Tratto dalla tesi “Le Acli e i Gastarbeiter italiani in Germania” discussa, presso la facoltà di Scienze Politiche dell’Università degli Studi di Cagliari, da Simonetta Del Favero.

 

Note:

(1)  Garuti G, in Corso di Formazione 2000-2001, Appunti per una storia delle Acli Nazionali, fonte: www.acli.it.

(2)  Casula C. F., Le frontiere delle Acli, pratiche sociali, scelte politiche, spiritualità. I verbali del Consiglio di Presidenza 1944- 1961, Ed. Lavoro, Roma, 2001, p. 15.

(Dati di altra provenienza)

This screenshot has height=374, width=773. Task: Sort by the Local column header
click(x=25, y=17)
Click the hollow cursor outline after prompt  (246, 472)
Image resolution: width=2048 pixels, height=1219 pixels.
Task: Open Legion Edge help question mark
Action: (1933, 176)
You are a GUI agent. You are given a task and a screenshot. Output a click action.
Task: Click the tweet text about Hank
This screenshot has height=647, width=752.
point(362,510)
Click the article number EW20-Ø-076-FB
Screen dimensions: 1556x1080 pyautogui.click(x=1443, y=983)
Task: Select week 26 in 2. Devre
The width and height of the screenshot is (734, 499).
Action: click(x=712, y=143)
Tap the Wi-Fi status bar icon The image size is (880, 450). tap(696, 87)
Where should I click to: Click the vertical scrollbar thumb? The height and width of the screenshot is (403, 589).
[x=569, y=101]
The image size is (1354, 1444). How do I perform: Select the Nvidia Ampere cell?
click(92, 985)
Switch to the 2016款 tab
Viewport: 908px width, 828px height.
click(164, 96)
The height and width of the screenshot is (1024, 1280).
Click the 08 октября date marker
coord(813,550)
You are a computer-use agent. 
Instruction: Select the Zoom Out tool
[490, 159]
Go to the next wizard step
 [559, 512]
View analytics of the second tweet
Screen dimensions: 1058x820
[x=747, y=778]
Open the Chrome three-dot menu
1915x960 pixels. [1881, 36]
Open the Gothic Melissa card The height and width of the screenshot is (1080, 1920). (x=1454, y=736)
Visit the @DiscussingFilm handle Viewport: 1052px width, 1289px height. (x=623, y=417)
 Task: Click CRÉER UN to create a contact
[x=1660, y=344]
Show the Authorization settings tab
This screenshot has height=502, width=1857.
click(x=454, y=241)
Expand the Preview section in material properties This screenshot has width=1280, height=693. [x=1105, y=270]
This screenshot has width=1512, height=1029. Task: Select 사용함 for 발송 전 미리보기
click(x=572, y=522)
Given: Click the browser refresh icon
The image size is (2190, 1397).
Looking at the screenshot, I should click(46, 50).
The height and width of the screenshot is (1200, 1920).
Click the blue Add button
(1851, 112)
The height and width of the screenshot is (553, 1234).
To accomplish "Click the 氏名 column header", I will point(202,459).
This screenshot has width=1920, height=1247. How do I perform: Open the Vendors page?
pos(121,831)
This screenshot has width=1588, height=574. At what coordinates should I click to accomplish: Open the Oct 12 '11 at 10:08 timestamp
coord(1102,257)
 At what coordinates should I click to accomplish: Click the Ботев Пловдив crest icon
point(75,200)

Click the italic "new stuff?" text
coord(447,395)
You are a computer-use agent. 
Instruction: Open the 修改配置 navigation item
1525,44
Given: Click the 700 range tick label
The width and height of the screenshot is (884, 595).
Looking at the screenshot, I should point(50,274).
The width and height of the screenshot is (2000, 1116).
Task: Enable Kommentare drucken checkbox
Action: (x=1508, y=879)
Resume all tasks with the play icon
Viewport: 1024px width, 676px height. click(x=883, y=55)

(3)  Pasini G., Associazioni Cristiane dei Lavoratori Italiani in, Dizionario Storico del Movimento Cattolico in Italia 1860-1980, diretto da F. Traniello e G. Campanili, v.1, t. 2, I fatti e le idee, Marietti, Casale Monferrato, 1982.

(4)  Bianchi G., Il ruolo delle ACLI nel dopoguerra, 1945-48, Relazione ad un Convegno su Milano 1943-‘48, anno ?, cit. in Garuti G. , op. cit.

(5)  cit. in Garuti G, op. cit.

(6)  Garuti G, op. cit.

(7)  Garuti G, op. cit.

(8)  Relazione Generale della Presidenza Centrale, X Congresso Nazionale Acli, Roma, 3-6 novembre 1966, Industria Grafica Moderna, Roma.

(9)  fonte: www.acli.it

(10)  Patronato Acli, L’Assistenza agli emigrati, Ed. del Patronato Acli, Roma, s.d.